Ce sujet est suffisamment important pour que nous nous y attardions quelques minutes. Lundi dernier, j’ai passé plusieurs heures avec le procureur de la République de Montpellier. J’ai vu des photos de soi-disant mineurs qui venaient pour la troisième, la quatrième ou la cinquième fois, qui n’avaient pas du tout l’air d’être mineurs – pas besoin d’être médecin pour savoir qu’ils étaient majeurs – et qui refusaient systématiquement que l’on prenne leurs empreintes. Quel est l’objectif ? Ces mineurs arrivent une première fois, puis une deuxième, une troisième, une quatrième fois, changeant d’alias, de date de naissance et de pays d’origine. Le but n’est pas de les fliquer, mais de les suivre, d’avoir un moyen de pouvoir dire : « celui-là est vraiment mineur ». On n’a pas les moyens d’évaluer la minorité avec les empreintes, donc on demande aux autorités espagnoles, on consulte certaines données du traitement relatif aux étrangers sollicitant la délivrance d’un visa (VISABIO). Une fois ces démarches effectuées, si on a la certitude d’être face à un mineur, que fait-on, même s’il est délinquant et surtout s’il l’est ? On le protège. Votre argumentaire est bon jusqu’à la fin, jusqu’à ce que vous refusiez cette mesure parce qu’ils sont polytraumatisés : il faut les protéger contre eux-mêmes en quelque sorte. C’est de la protection, de la mise à l’abri. Nous l’avons bien vu avec Antoine Savignat que la demande consistait à les protéger contre ce qu’ils font mais également contre eux-mêmes, en les mettant à l’abri. Il faut les mettre à l’abri. Antoine Savignat, et moi-même avons appelé ça un continuum de protection, du début à la fin : c’est très important !

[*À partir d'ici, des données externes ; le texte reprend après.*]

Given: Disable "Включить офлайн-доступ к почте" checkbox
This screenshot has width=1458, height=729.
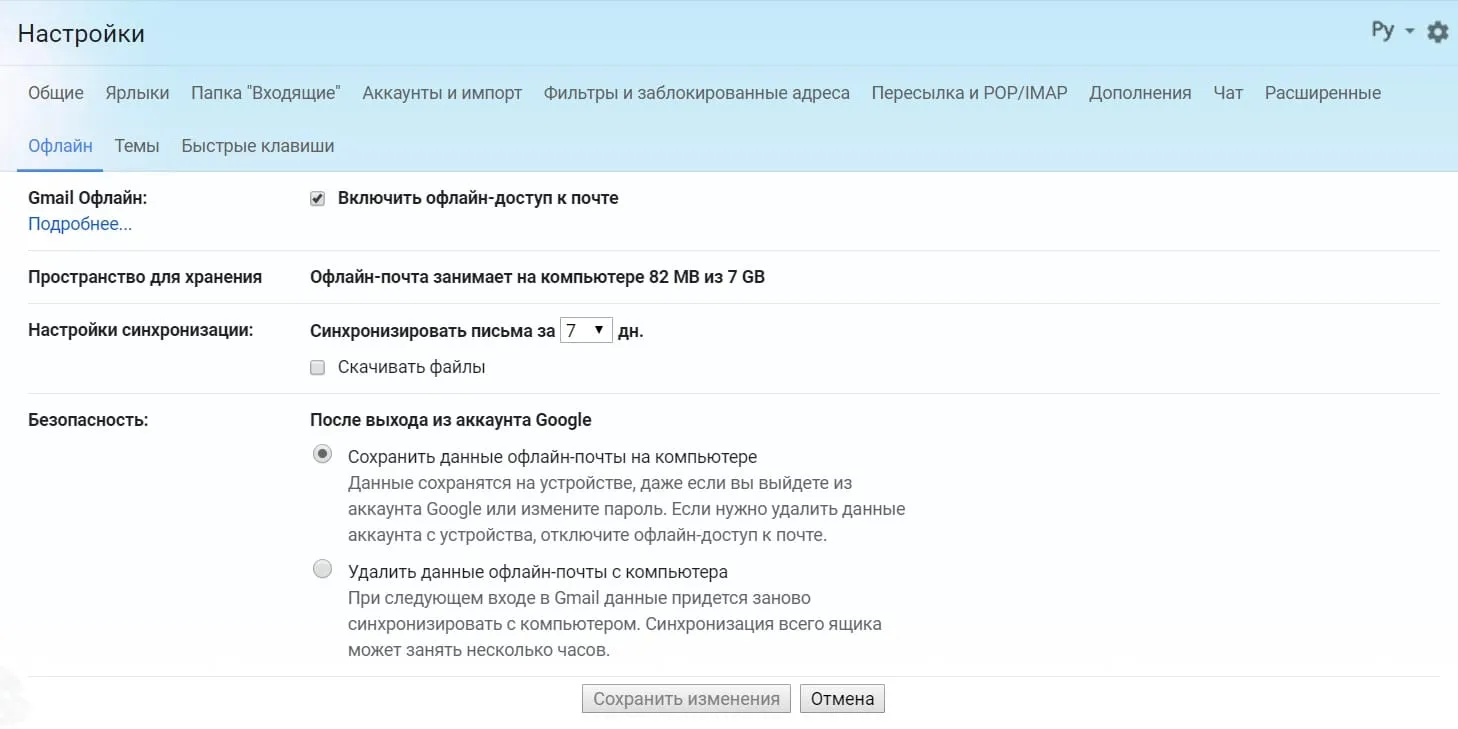Looking at the screenshot, I should pos(317,198).
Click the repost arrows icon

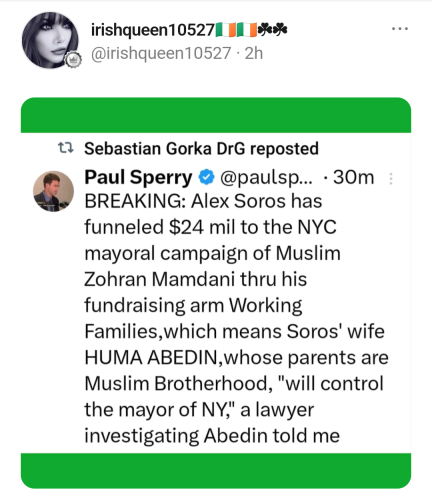66,148
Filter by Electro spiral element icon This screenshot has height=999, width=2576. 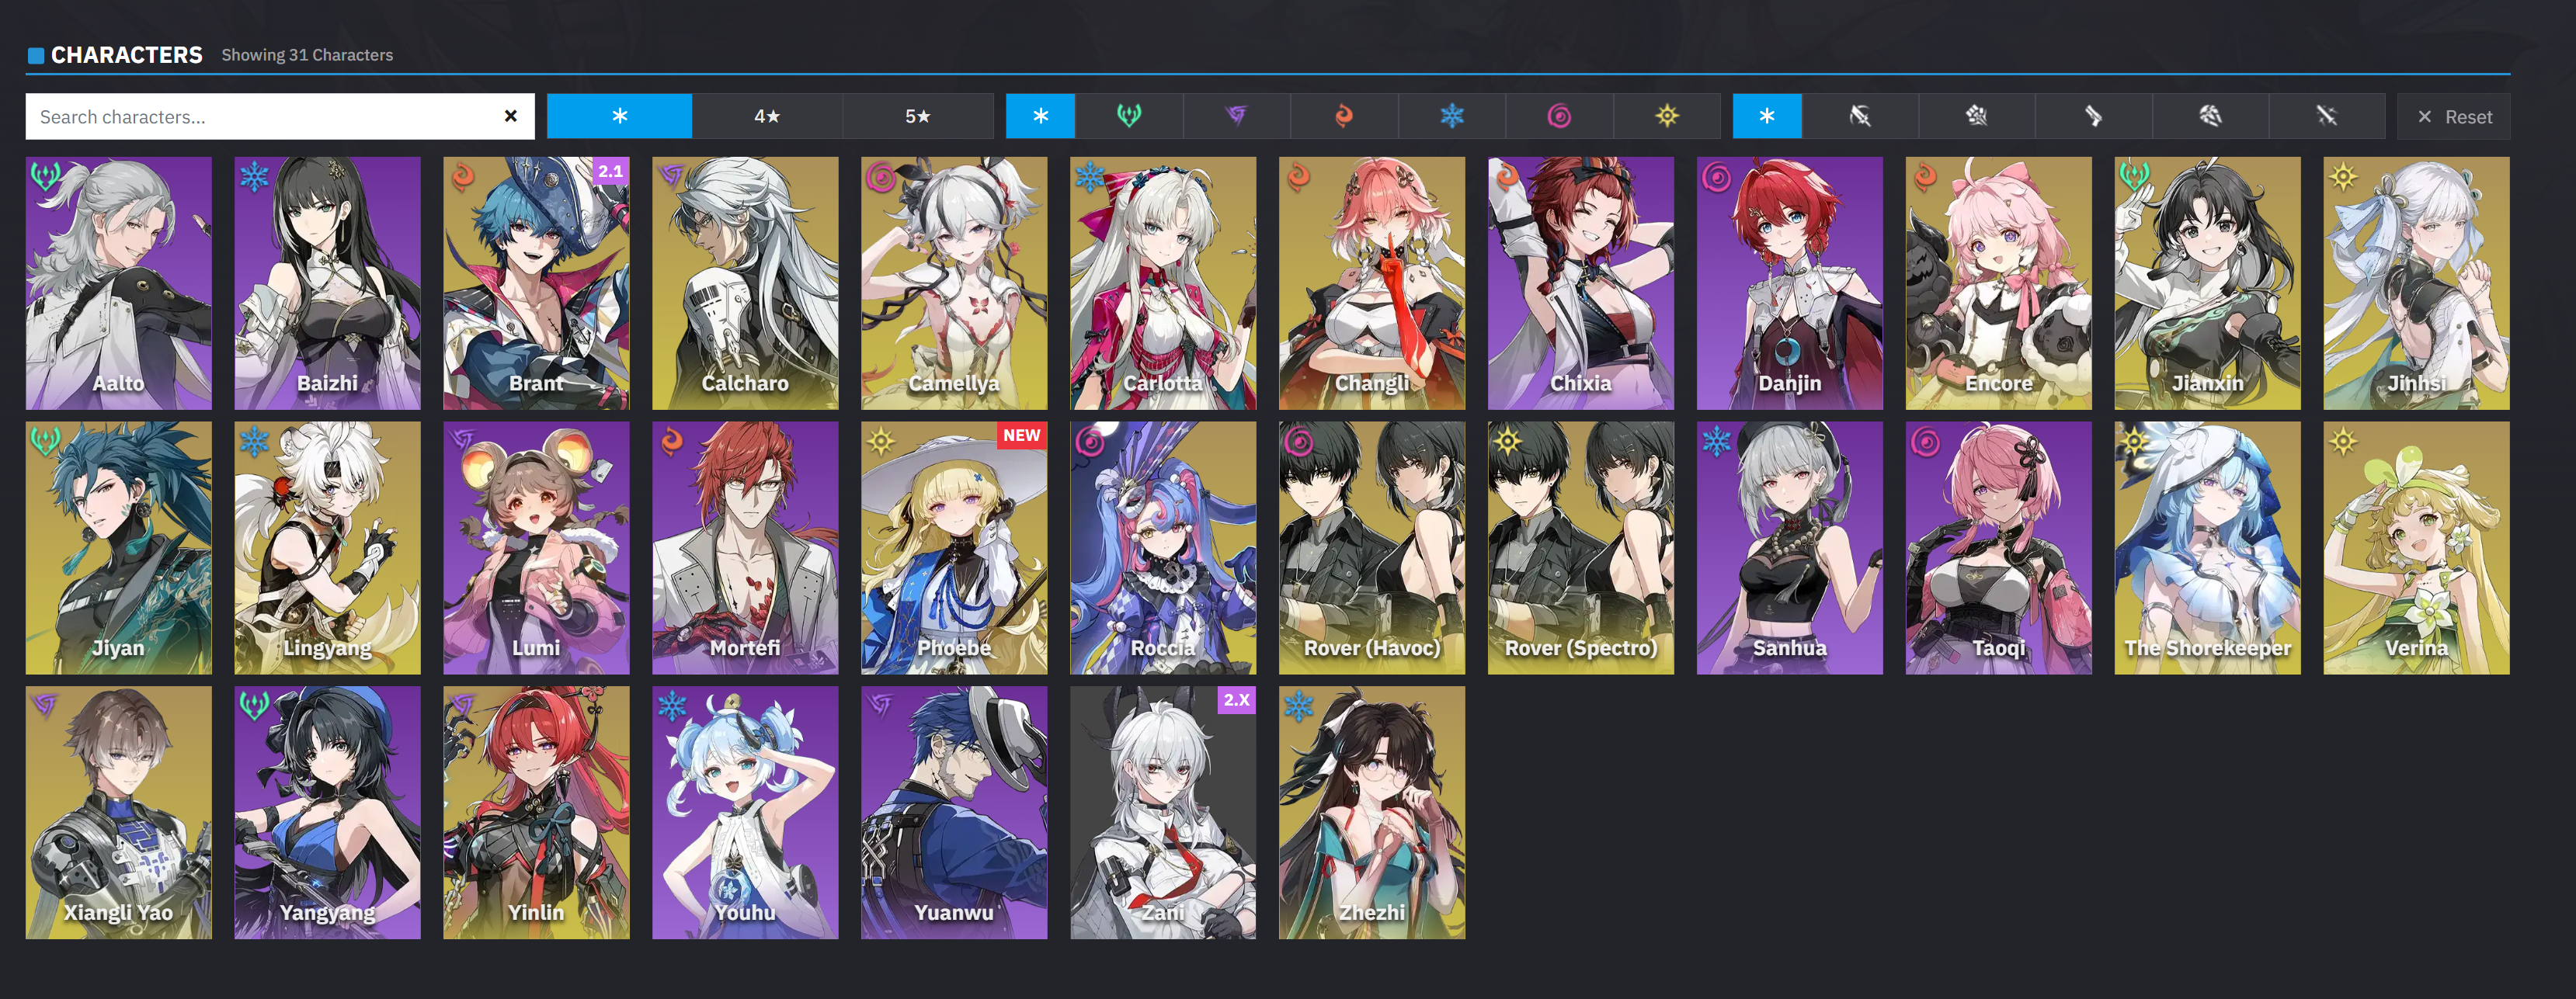[1559, 116]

Je suis défavorable à l’amendement, et je laisserai le garde des sceaux développer. Il y a suffisamment de garanties qui encadrent précisément cette phase coercitive de prise d’empreintes, requérant l’autorisation écrite du procureur de la République – j’insiste là-dessus – puis l’action de la force publique. La personne concernée, son représentant légal s’il en a un, les parents et l’avocat sont prévenus. Les précautions entourant cette procédure sont suffisantes.
Cette mesure encourt rien de moins que l’inconstitutionnalité, parce qu’elle n’est pas proportionnelle : son adoption impliquerait que l’on puisse prendre de force les empreintes et la photographie de mineurs ou de majeurs qui ne sont pas forcément délinquants. Il existe un principe pour les mineurs, celui de la proportionnalité. Or cet amendement est totalement disproportionné. Je suis évidemment défavorable à son adoption.